##### Provided entries

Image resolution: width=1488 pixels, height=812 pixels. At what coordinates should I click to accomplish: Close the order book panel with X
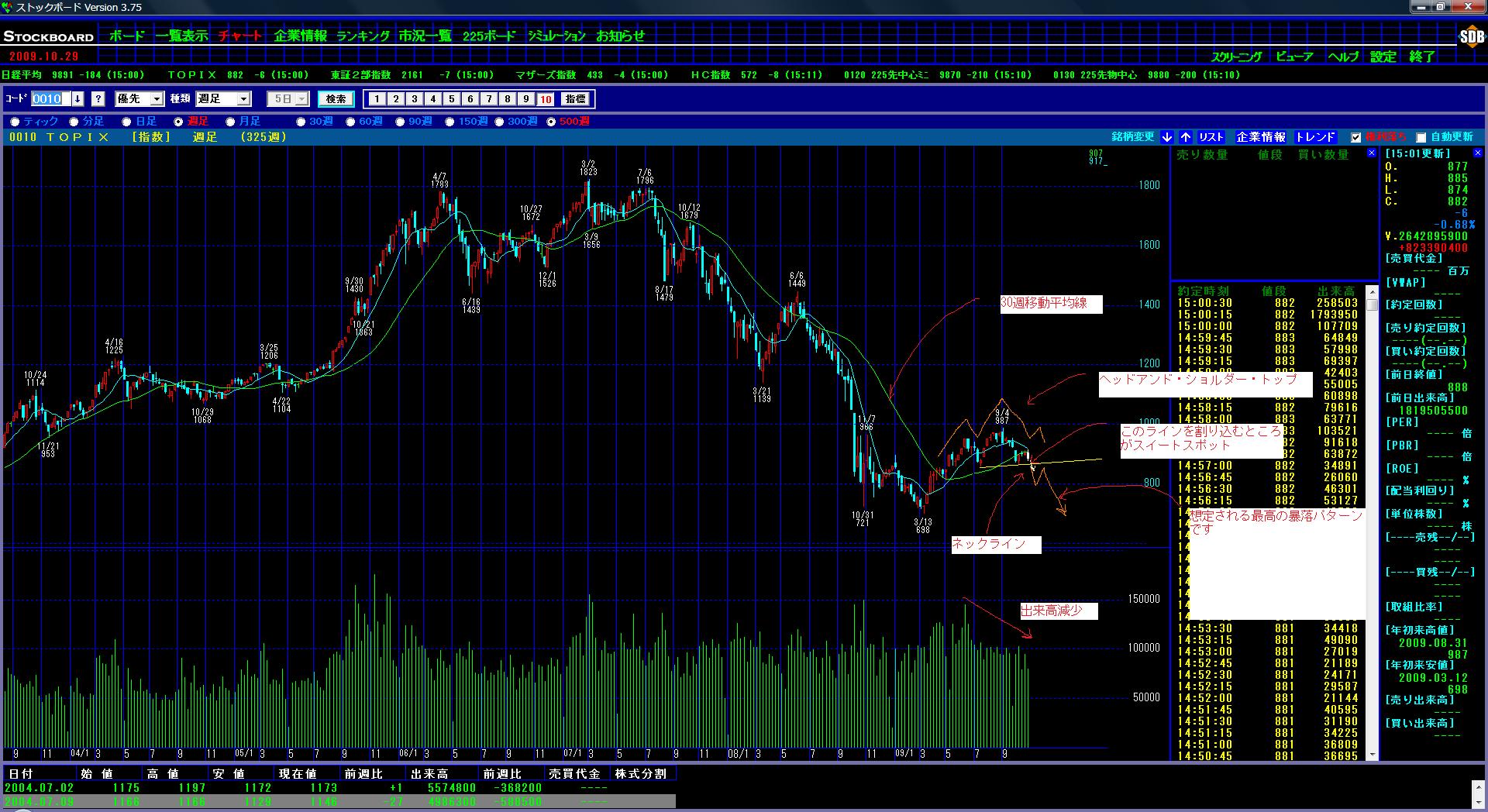1373,154
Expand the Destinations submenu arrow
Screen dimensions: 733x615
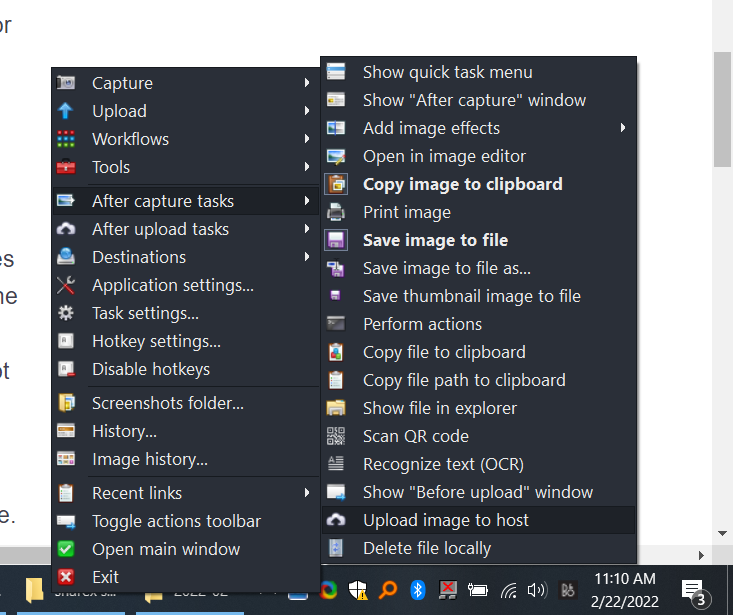pos(307,257)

##########

- Exercise objective
Produce an exact copy of the records above, leaving out the pictures.

- Written answer
Image resolution: width=1488 pixels, height=812 pixels. At what coordinates should I click to accomplish: Close the order book panel with X
1373,154
Expand the Destinations submenu arrow
Screen dimensions: 733x615
pos(307,257)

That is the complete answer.